--- Data for processing Enclosed Below ---

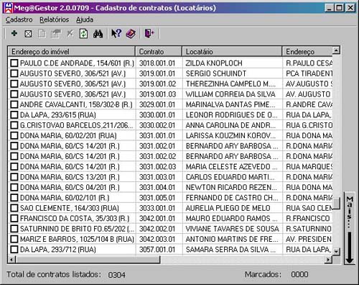The width and height of the screenshot is (359, 285).
Task: Open the Ajuda menu
Action: point(85,19)
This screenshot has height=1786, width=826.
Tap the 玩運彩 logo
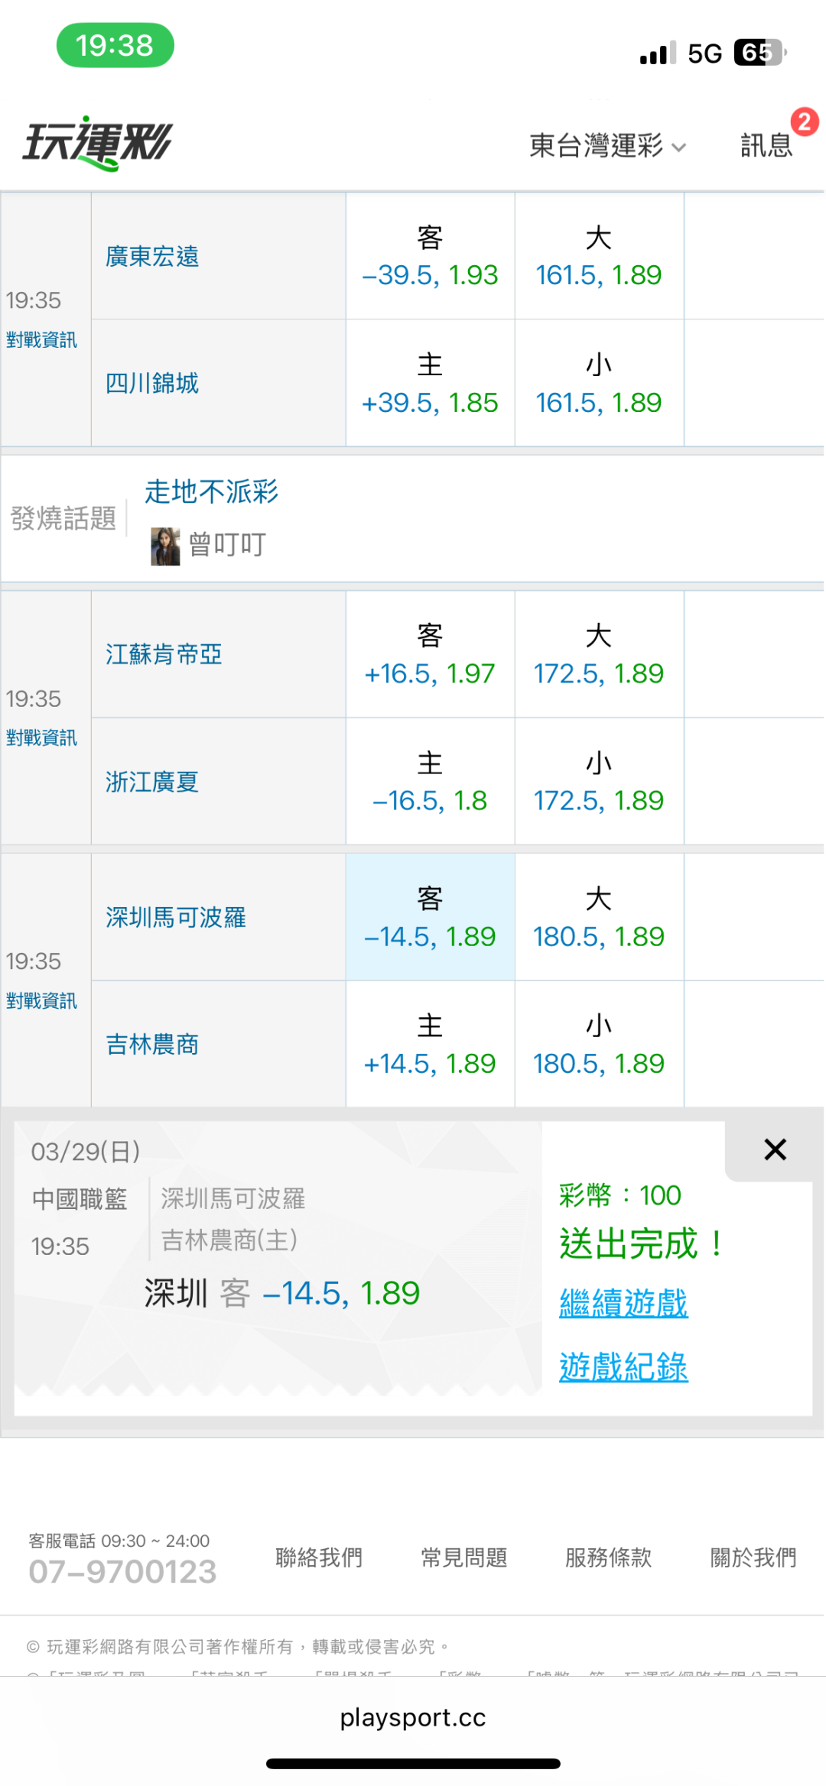pyautogui.click(x=98, y=143)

--- End of Enclosed Data for processing ---

### Exercise aim
Return exactly the lines from the line with "This screenshot has height=1786, width=826." through the last line of the data above, both included; pictures do not go in the answer.

### Task result
This screenshot has height=1786, width=826.
Tap the 玩運彩 logo
pyautogui.click(x=98, y=143)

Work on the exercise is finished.